The remainder of the paper is as follows:
Section 2 provides the literature review.
Section 3 provides the methodology.
Section 4 gives the details of results and discussions, and
Section 5 concludes this research.
3. Research Methodology
3.1. Theoretical Framework
The linear economy, defined by its “take-make-dispose” framework, continues to dominate the current economic system. This model entails the extraction of raw materials, the production of goods, their consumption, and, ultimately, the disposal of these products as waste after their functional lifespan has ended. This system results in the unnecessary depletion of natural resources, as each cycle of production and disposal contributes to the gradual loss of these vital resources [
40]. The conventional linear model generally entails the acquisition of material resources, their conversion into consumable products, and their eventual disposal, often neglecting the long-term ecological consequences [
41]. This model emphasizes financial profit and consumer convenience at the expense of environmental sustainability, leading to the creation of products typically intended for single use and subsequent disposal.

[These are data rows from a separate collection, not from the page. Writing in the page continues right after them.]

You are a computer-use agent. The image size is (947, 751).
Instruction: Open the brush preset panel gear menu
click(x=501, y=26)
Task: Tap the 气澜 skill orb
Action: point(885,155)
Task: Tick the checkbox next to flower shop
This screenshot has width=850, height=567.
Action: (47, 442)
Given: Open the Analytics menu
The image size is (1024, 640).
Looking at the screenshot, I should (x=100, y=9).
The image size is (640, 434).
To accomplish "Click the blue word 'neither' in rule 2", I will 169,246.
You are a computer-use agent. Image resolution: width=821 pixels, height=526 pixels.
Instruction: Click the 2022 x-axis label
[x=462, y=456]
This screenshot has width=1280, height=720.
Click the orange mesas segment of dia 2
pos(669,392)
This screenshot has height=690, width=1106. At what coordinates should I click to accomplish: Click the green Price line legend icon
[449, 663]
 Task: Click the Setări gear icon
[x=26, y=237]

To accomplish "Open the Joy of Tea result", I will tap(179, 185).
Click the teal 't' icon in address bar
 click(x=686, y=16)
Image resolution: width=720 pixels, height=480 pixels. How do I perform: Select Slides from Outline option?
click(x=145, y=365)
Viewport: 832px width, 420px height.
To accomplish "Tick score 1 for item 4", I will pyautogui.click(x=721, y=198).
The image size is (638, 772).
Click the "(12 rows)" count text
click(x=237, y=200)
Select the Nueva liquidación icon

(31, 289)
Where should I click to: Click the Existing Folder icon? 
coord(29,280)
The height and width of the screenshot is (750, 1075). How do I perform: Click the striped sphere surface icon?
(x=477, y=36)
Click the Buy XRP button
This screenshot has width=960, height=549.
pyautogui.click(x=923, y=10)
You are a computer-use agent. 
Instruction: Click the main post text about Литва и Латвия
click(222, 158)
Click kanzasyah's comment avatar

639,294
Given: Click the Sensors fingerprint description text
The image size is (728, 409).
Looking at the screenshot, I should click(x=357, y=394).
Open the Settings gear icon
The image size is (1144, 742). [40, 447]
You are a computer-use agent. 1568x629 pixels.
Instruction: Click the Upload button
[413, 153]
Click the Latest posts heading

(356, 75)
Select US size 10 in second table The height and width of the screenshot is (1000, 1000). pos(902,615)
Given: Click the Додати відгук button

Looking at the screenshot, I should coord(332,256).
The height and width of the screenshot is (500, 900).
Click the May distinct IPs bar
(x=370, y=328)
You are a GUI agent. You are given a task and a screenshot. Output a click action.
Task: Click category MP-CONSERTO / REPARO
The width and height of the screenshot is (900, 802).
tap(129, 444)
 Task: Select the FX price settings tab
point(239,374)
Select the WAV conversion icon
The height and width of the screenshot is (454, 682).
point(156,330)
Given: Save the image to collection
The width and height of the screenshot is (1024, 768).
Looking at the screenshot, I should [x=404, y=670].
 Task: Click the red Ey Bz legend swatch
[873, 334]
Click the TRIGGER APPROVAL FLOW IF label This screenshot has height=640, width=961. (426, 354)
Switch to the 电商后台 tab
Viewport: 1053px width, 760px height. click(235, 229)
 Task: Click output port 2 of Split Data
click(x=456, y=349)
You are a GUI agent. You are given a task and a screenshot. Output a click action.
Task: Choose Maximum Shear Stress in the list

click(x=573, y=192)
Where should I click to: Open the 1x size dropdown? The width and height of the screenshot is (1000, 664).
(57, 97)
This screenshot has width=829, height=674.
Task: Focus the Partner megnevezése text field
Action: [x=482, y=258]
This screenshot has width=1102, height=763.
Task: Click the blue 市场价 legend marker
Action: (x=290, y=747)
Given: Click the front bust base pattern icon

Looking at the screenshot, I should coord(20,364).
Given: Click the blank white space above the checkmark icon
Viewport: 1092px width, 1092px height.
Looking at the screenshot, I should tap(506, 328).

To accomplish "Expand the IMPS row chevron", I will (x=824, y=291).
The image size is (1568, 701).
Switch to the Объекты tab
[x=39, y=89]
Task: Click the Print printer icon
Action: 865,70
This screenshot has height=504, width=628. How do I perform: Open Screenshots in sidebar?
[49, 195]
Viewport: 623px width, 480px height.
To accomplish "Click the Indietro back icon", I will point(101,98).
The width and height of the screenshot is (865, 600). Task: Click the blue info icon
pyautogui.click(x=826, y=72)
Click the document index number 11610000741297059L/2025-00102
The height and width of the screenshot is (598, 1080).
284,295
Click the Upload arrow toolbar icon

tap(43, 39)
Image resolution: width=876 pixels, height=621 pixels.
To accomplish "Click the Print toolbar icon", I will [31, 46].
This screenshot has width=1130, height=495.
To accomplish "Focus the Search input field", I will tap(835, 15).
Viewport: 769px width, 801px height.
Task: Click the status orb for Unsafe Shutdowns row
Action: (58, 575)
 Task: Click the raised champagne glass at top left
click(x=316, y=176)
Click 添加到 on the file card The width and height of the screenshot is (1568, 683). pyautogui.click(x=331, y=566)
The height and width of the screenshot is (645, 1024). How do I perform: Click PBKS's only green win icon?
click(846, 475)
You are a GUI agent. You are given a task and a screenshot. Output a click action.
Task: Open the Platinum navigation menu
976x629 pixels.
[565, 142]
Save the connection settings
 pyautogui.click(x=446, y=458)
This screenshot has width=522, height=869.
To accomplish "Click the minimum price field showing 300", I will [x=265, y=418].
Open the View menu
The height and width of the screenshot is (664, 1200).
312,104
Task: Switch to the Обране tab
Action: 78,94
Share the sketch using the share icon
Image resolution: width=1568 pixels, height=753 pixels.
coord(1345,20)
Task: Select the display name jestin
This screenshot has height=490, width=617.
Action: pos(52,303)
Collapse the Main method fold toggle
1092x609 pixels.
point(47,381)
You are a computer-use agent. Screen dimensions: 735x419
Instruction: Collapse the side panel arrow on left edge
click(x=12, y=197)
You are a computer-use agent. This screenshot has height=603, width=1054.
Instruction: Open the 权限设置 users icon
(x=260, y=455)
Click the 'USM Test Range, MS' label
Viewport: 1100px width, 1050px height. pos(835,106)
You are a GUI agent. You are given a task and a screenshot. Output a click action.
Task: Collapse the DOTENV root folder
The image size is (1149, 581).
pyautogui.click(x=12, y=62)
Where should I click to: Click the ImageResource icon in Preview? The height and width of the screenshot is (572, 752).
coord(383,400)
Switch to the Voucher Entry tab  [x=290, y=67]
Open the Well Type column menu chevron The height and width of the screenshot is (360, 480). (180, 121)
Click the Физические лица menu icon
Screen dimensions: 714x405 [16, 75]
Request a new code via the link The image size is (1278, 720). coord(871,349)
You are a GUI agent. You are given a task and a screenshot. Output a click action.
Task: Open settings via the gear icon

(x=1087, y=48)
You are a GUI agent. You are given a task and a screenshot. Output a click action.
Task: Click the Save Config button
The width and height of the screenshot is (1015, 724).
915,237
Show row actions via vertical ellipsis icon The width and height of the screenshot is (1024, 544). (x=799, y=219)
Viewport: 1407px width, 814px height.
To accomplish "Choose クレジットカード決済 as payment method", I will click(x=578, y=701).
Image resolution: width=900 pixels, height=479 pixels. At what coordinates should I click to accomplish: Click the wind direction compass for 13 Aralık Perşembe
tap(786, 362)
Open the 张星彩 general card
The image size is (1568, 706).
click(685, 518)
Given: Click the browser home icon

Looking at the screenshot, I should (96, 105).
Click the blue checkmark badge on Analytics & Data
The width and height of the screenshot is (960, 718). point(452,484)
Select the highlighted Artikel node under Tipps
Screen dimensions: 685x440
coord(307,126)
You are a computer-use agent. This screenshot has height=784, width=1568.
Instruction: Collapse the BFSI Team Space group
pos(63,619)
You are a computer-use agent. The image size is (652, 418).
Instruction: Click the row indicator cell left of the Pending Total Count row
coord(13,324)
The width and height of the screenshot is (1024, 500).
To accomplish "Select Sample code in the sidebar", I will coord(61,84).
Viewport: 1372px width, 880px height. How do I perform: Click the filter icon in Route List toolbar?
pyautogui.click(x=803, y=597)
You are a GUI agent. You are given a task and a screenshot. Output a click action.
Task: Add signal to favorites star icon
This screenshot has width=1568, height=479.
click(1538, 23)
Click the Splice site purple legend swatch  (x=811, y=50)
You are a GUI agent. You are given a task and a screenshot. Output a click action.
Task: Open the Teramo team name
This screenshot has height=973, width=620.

The circular economy represents a significant shift addressing the inefficiencies and environmental harm associated with the linear economic model. This approach promotes a restorative system aimed at reducing waste and enhancing resource efficiency through a reevaluation of product lifecycles. The literature indicates that transitioning from a linear to a circular economic model necessitates addressing several significant challenges, including technological limitations, economic issues, and changes in behavior [
41]. Comprehending these challenges is essential for the effective implementation of circular practices and their subsequent success.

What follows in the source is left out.